=== Исходный документ ===
════════

Алексей ЛОСЕВ. ИЗ ВОСПОМИНАНИЙ

Рубрика в газете: Лосевские беседы, № 2018 / 34, 21.09.2018, автор: Юрий РОСТОВЦЕВ

Наше знакомство с А.А. Лосевым и А.А. Тахо-Годи восходит к концу 1980 года. Я приехал в Москву с мечтой познакомиться с Алексеем Фёдоровичем Лосевым. Ну и сделать с ним журналистские материалы.

 

На даче. А.Ф. Лосев в качалке, Ю. Ростовцев сидит на полу. Фото Валерия Арутюнова

 

И вот час нашей встречи настал. Я пришёл на беседу в дом по улице Арбат, 33 в субботу 4 апреля 1981 года. Вторая беседа была в следующую субботу 12-го апреля. Последняя моя встреча с А.Ф. Лосевым состоялась воскресным днём 22 мая 1988 года. Мы попили кофе, немного поговорили. Потом А.Ф. Лосев надписал пять своих книжечек о творчестве Владимира Соловьёва. Книга эта особенная. Она вызвала гнев начальства… По-моему, автор даже не получил авторских экземпляров. Весь её тираж отправили для распространения в Среднюю Азию и частично в Сибирь. Друзья Лосева их потом выискивали поштучно, и привозили ему. Я свой экземпляр купил за 25 копеек в Ташкенте.

 

Титульный лист книги о Владимире Соловьёве: «Дорогому Юрию Ростовцеву преподношу этот маленький подарок, который стоил мне и ещё стоит великих трудностей, и в которых я находил у Юрия неизменное сочувствие. 24/XII – 1983. Ал.Лосев».

 

Неожиданно из Сибири мне привёз семь-восемь штук сосланной книги прозаик Николай Коняев. Вот из этого числа и были взяты пять экземпляров. Алексей Фёдорович их надписал как привет и напутствие Виктору Астафьеву, Валентину Распутину, Василию Белову, Виктору Лихоносову и Анатолию Заболоцкому. Моя идея была в том, чтобы вручить эти книги на одном из заседаний в честь 1000-летия Крещения Руси в Новгороде, куда я отправлялся на следующий день – 23 мая…

Возвращаюсь к своим разговорам с А.Ф. Лосевым. Беседа 12 апреля продолжалась в течение всего дня и с перерывами на отдых и обед. Материалы этой встречи стали мне опорой и основой для всех последующих разговоров.

════════

=== Предоставленные строки ===
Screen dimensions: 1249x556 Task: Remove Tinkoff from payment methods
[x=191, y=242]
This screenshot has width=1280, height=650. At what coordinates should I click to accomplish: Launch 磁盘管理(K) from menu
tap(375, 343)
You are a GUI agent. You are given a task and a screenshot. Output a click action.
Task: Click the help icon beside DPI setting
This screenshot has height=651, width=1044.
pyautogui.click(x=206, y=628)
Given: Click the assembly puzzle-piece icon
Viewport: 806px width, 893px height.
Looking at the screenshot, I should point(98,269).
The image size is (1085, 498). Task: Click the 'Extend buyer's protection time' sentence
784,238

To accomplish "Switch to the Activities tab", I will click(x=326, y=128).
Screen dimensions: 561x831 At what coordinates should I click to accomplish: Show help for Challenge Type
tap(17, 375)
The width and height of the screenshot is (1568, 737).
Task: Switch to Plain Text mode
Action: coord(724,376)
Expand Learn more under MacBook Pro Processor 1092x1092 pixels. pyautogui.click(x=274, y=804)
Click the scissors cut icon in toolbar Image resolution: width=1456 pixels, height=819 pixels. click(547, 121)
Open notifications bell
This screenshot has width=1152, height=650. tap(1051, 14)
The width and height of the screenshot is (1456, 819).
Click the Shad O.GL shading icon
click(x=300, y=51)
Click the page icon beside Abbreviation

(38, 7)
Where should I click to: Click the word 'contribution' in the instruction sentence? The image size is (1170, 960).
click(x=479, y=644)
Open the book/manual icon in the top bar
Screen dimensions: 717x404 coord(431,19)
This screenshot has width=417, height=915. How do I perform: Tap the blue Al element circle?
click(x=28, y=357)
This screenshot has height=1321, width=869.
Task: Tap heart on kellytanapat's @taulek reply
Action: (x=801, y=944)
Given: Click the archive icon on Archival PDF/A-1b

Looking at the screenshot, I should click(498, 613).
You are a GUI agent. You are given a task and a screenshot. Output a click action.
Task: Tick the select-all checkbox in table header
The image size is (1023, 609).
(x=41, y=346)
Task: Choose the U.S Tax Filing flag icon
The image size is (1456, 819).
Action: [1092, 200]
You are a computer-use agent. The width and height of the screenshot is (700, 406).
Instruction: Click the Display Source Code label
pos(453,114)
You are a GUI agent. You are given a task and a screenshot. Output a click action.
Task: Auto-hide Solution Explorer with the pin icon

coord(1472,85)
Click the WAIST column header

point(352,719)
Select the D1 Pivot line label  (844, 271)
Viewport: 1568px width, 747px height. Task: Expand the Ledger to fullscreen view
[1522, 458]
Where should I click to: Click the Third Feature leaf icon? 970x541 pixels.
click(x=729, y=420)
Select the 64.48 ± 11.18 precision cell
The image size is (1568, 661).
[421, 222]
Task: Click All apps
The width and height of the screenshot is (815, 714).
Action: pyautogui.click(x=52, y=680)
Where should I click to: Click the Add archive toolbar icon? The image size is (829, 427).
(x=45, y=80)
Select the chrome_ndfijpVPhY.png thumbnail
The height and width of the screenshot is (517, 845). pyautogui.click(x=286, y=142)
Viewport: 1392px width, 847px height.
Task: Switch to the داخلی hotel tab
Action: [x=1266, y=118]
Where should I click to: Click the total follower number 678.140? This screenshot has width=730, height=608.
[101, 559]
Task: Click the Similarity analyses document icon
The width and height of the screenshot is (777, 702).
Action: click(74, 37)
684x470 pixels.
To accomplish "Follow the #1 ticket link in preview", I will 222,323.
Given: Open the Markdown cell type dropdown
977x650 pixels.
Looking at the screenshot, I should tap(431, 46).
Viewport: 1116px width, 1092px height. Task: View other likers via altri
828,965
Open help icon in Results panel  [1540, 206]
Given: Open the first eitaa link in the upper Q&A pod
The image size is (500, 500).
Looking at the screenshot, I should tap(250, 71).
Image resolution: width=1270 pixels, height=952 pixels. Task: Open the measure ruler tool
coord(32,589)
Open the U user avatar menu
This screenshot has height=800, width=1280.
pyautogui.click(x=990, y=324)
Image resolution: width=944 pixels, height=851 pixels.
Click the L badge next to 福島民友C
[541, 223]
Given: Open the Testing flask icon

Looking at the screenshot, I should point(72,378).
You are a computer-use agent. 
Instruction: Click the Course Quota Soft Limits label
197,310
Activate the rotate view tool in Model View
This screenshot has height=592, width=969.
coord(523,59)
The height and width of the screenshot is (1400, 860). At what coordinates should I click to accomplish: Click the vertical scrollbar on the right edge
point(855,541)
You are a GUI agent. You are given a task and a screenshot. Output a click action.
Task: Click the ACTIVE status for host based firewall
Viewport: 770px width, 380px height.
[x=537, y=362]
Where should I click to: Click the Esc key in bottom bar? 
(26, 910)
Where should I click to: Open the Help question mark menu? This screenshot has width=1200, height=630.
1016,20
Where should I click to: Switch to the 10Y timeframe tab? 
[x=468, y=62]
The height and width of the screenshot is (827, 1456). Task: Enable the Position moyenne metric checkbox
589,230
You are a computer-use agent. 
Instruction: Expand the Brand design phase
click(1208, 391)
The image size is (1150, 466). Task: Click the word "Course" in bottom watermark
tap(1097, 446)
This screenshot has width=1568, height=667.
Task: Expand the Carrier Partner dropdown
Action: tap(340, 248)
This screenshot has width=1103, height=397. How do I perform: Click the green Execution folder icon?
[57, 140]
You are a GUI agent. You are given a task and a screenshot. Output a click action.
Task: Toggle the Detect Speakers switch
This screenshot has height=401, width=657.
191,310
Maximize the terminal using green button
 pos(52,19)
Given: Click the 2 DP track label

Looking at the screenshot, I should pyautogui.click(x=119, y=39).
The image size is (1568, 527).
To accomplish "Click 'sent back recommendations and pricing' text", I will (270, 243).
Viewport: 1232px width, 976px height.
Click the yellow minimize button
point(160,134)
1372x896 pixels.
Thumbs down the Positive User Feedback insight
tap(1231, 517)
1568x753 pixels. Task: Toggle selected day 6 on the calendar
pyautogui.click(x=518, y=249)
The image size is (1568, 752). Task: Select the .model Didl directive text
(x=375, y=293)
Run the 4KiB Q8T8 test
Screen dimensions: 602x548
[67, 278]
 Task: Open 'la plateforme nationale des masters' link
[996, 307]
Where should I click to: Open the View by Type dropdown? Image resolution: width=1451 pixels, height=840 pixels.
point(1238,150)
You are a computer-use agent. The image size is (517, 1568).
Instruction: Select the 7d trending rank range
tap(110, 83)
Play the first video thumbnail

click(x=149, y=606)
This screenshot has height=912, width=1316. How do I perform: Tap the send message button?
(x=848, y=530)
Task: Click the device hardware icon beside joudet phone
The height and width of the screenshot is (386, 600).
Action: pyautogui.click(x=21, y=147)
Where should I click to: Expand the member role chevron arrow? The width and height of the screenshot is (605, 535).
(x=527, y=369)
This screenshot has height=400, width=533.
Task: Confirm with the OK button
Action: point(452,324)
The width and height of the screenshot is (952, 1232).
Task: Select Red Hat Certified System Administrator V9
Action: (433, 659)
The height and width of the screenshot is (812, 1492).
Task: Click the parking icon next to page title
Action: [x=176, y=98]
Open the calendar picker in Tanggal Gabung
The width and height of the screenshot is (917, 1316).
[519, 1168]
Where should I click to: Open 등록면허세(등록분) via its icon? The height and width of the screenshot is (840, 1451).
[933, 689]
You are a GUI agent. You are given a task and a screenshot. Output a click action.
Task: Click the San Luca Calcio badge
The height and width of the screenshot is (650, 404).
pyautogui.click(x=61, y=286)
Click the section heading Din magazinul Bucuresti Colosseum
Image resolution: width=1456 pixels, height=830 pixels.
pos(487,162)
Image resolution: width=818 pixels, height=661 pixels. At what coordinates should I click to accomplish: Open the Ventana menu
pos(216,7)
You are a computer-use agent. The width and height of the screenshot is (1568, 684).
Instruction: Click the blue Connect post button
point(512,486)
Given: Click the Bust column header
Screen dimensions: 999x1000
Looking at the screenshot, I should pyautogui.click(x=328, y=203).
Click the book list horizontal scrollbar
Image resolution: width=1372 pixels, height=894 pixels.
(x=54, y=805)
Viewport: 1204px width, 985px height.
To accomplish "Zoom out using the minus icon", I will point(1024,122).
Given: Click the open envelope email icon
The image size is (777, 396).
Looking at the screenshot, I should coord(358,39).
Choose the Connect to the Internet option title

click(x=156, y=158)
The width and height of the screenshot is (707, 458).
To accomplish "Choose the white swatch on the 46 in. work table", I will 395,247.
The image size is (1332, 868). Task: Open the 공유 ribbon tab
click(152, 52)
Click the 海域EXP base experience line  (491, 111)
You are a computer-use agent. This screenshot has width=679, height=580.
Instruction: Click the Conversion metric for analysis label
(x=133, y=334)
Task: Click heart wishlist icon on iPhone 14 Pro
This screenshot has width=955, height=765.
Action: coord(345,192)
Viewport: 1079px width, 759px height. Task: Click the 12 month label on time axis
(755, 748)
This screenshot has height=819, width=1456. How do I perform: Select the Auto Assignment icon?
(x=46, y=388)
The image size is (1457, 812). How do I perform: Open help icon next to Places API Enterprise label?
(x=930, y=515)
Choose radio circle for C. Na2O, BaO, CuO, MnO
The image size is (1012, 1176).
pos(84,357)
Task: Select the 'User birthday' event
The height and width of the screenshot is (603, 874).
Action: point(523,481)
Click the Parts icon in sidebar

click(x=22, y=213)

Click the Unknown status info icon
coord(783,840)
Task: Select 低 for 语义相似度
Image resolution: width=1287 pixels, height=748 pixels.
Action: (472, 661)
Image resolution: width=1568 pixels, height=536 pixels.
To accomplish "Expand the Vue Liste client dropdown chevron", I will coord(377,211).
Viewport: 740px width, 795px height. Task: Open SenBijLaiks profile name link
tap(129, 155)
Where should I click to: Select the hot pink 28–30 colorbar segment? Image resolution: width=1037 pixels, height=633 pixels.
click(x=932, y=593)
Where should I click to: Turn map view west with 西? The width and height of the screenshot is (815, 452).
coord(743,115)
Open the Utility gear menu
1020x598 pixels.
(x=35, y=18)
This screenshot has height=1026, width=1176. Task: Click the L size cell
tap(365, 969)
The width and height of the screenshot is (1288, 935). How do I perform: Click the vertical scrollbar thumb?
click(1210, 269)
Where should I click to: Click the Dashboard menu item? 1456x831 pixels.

════════

=== Инструкции и требования ===
Верни дословно фрагмент воспоминаний о Лосеве, начиная со слов «На даче. А.Ф.» и заканчивая словами «копеек в Ташкенте.».

=== Результат ===
На даче. А.Ф. Лосев в качалке, Ю. Ростовцев сидит на полу. Фото Валерия Арутюнова

 

И вот час нашей встречи настал. Я пришёл на беседу в дом по улице Арбат, 33 в субботу 4 апреля 1981 года. Вторая беседа была в следующую субботу 12-го апреля. Последняя моя встреча с А.Ф. Лосевым состоялась воскресным днём 22 мая 1988 года. Мы попили кофе, немного поговорили. Потом А.Ф. Лосев надписал пять своих книжечек о творчестве Владимира Соловьёва. Книга эта особенная. Она вызвала гнев начальства… По-моему, автор даже не получил авторских экземпляров. Весь её тираж отправили для распространения в Среднюю Азию и частично в Сибирь. Друзья Лосева их потом выискивали поштучно, и привозили ему. Я свой экземпляр купил за 25 копеек в Ташкенте.